> Instruction: Quote the records below word for word, beginning at the line that contains "Image resolution: width=2383" and stopping after the line that contains "coord(723,544)".

> Records supplied:
####################

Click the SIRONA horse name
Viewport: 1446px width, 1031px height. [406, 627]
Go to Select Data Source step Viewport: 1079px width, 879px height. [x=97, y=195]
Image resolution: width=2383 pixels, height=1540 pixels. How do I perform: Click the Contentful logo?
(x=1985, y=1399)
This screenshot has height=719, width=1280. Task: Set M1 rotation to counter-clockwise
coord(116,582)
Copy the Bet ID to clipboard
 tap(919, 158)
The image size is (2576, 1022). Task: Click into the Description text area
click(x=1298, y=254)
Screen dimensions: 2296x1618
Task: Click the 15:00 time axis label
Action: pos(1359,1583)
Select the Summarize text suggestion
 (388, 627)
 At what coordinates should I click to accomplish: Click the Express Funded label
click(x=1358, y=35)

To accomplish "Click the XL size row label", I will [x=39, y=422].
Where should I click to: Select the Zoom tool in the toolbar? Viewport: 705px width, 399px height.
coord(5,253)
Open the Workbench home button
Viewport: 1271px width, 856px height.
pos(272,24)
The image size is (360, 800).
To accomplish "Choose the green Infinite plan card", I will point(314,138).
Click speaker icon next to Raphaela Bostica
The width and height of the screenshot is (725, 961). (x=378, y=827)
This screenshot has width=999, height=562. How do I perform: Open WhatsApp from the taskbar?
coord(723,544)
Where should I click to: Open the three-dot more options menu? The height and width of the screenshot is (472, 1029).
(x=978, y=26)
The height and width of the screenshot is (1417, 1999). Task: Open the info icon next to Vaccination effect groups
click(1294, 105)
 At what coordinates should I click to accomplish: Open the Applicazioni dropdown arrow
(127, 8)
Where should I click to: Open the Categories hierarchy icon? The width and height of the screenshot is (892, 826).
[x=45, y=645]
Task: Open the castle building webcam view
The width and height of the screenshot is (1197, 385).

####################

> Completed exercise:
Image resolution: width=2383 pixels, height=1540 pixels. How do I perform: Click the Contentful logo?
(x=1985, y=1399)
This screenshot has height=719, width=1280. Task: Set M1 rotation to counter-clockwise
coord(116,582)
Copy the Bet ID to clipboard
 tap(919, 158)
The image size is (2576, 1022). Task: Click into the Description text area
click(x=1298, y=254)
Screen dimensions: 2296x1618
Task: Click the 15:00 time axis label
Action: pos(1359,1583)
Select the Summarize text suggestion
 (388, 627)
 At what coordinates should I click to accomplish: Click the Express Funded label
click(x=1358, y=35)

To accomplish "Click the XL size row label", I will [x=39, y=422].
Where should I click to: Select the Zoom tool in the toolbar? Viewport: 705px width, 399px height.
coord(5,253)
Open the Workbench home button
Viewport: 1271px width, 856px height.
pos(272,24)
The image size is (360, 800).
To accomplish "Choose the green Infinite plan card", I will point(314,138).
Click speaker icon next to Raphaela Bostica
The width and height of the screenshot is (725, 961). (x=378, y=827)
This screenshot has width=999, height=562. How do I perform: Open WhatsApp from the taskbar?
coord(723,544)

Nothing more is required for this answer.